[Problem]
Which television series are mentioned by title in the TV comments below?

[Extract]
******************************

Palmer reminds me a lot of Daisy on Bones (at least Daisy until this season when she seems a little subdued).
What I loved about this particular episode is that shows tend to treat the costars as second rate side-kicks -- but here we're given a picture of a very competent, successful cop who probably had higher-ups embrace and advance his career early on just like Beckett (and her dead superior) and just like the mayor supports Castle. Ryan is good at his job and others have seen it. He's a detective because he earned it -- and we don't usually get to know that about co-stars on TV shows. Nice episode!
What I'm semi-not-happy about is that the premise of Castle is being slowly dumbed down to a cliche. The premise of the Peter-Pan-ish, imaginative, creative son of an unwed, disinterested, self-centered starlet (who's growing wiser as she gets older and grows up until she's become a mother and grandmother) being a best selling mystery writer who would be interested in working with real cops (and especially one who looked like and was as interesting a person as Beckett) is edgy -- but typical mini-series lost fathers and his mother turning out to be mother-of-the-year and now his becoming a writer only at a late age do to guilt (he didn't build that?) isn't necessary and seems to forget all that came before!
I've advanced this before so do here again -- If the problem CBS has with renewing or not a show with 9 and 10 ratings (generally, not 18 to whatever age group) is that they do not own it and so make less money than they would with a show they do own, that is also a plus on whether or not The Mentalist will return next season. If (like Glee, for instance where the stars are tied up for 6 seasons) the cast is under contract for another season, the producer/owner can sell his show to any network if CBS doesn't renew. The Mentalist's ratings should be high enough to impress somebody!
I'd trade Clark -- but only because he's the least eccentric which makes him the least interesting squintern. I also think they've toned Daisy down enough this season that she's not so over-the-top-tooting-her-own-horn annoying. She's always seemed to me to be the best and the brightest of the squinterns, but there was always too much whiny garbage in whatever she had to say. I don't think there is as much anymore.
part 2: So, in reality (which the show isn't), to find that the cause of death is murder, they would have to be looking for it -- and the show can likely get away with everyone just assuming he had a heart attack and died (if they want) and not looking.
@David Adamson - One of the things we're talking about here is how real the show is, meaning will they detect an air bubble in the heart? A Google answer: "The detection of air embolisms requires special precautions during autopsy. An aspirometer has to be used for the detection, measurement and storage of gas. The aspirometer has to be filled completely with distilled water containing two drops of Tween 80 to reduce the surface tension of the water and to prevent adherence of small air bubbles to the wall of the aspirometer. Subsequently the gas has to be analysed by gas chromatography. When the results correspond with the main criteria defined by Pierucci and Gherson the diagnosis "air embolism" is justified. The technique for the detection of air embolism is simple but requires a careful procedure."

******************************

[Information given]

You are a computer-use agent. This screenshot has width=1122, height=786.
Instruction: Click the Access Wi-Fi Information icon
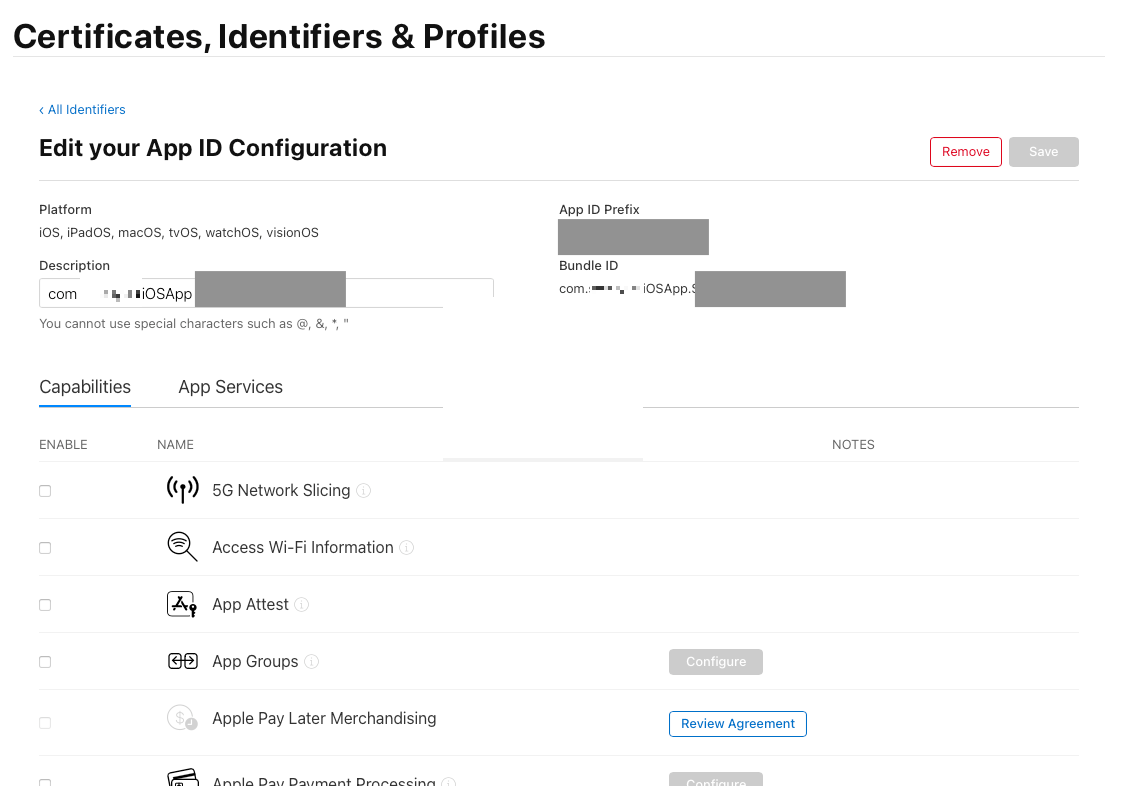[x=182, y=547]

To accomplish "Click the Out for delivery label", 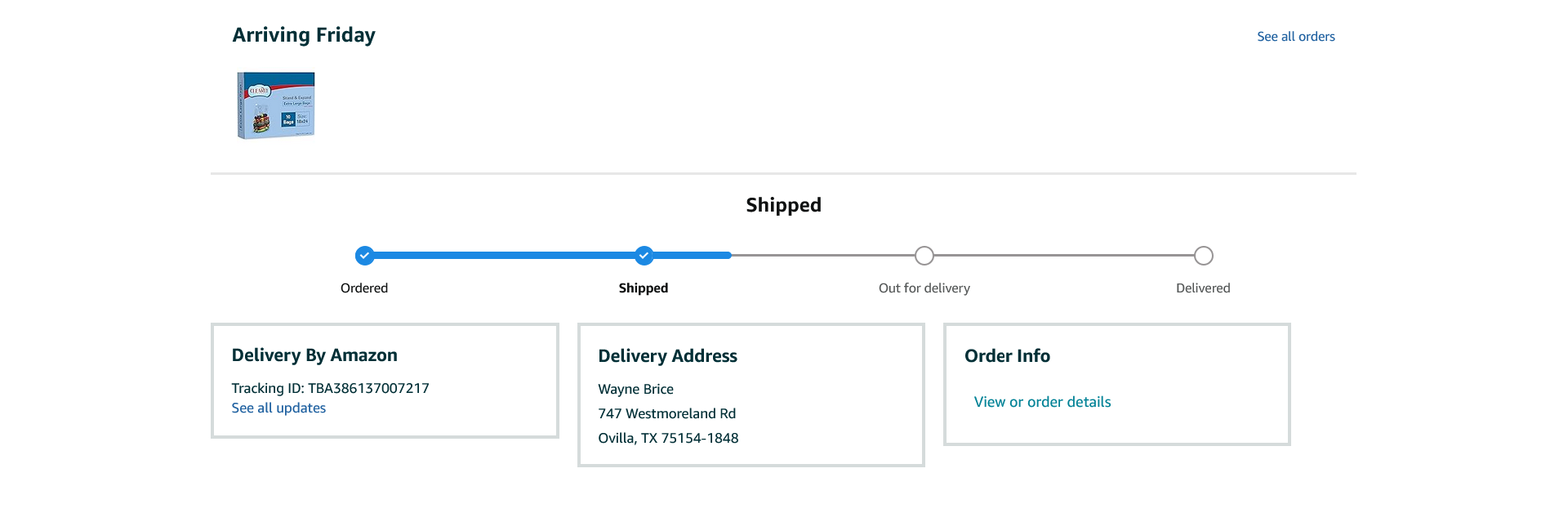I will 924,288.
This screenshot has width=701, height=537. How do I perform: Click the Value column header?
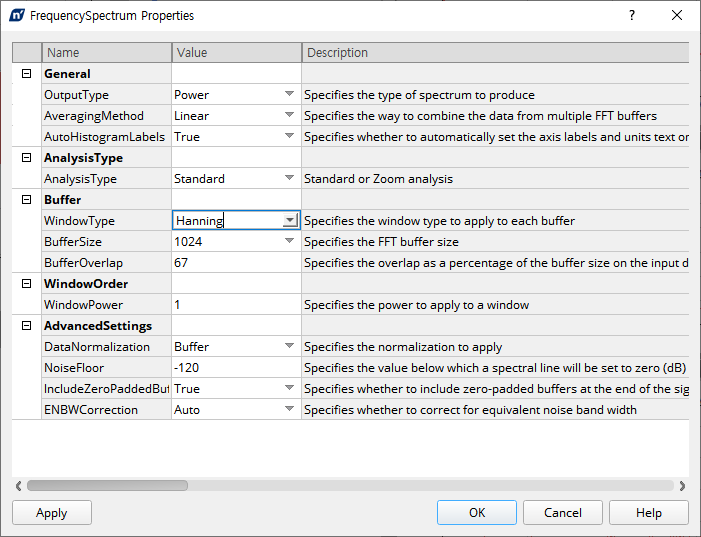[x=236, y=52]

******************************

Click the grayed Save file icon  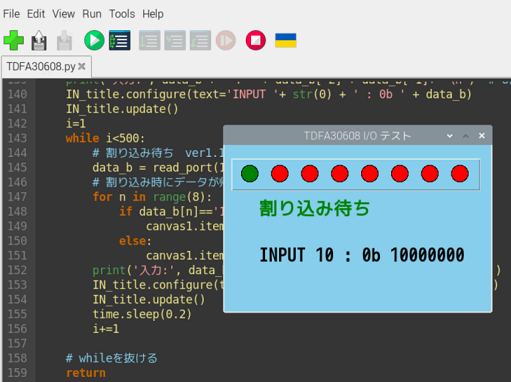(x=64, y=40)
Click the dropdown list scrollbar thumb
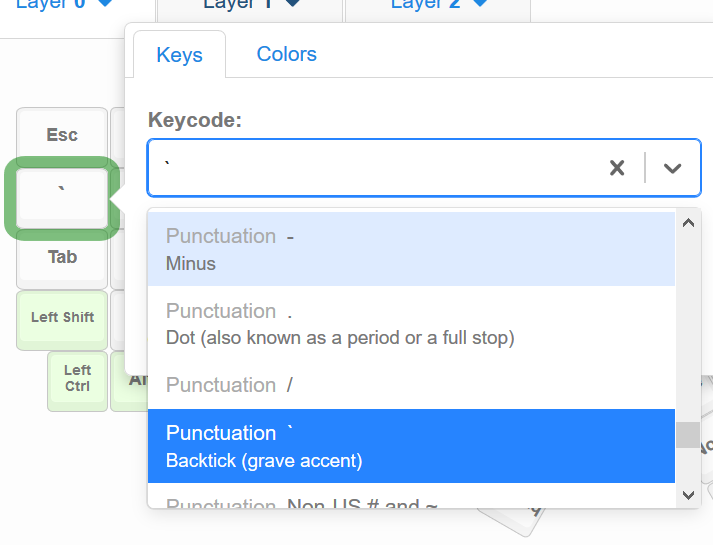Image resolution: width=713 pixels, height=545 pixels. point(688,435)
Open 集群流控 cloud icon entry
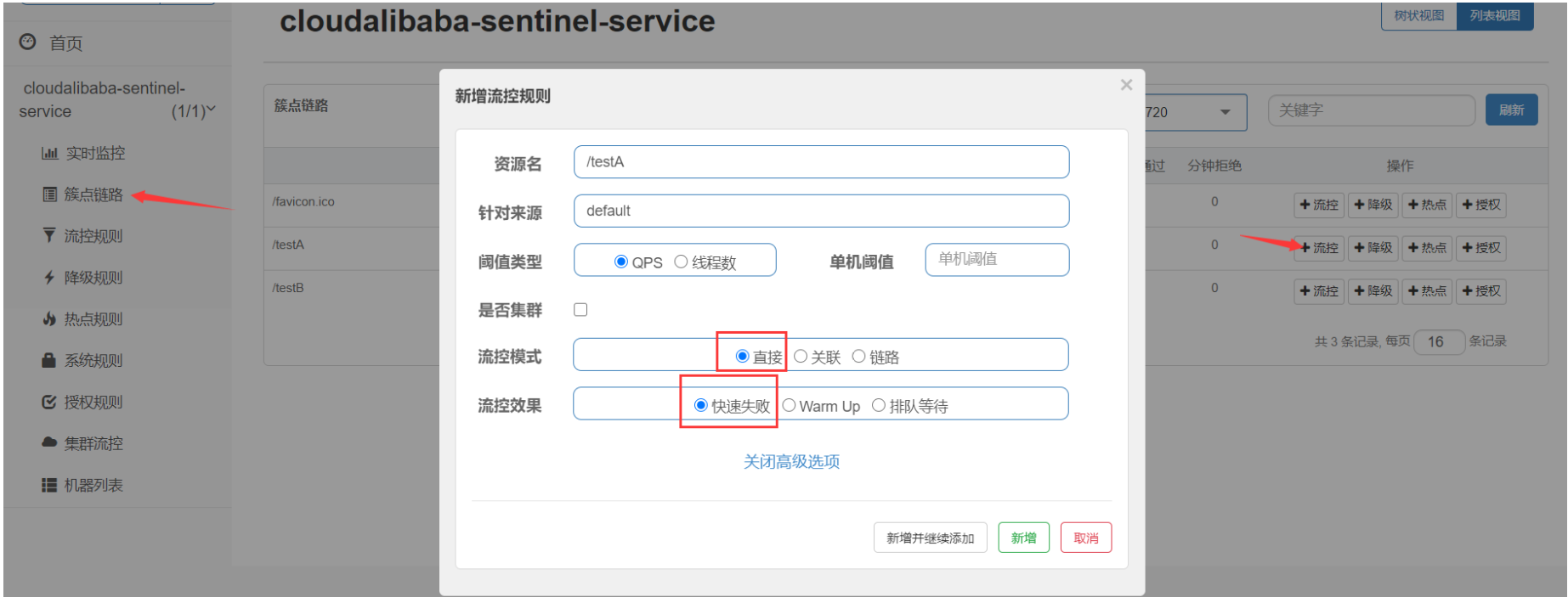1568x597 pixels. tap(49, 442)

******************************

[Answer for the task]
Bones, Castle, The Mentalist, Glee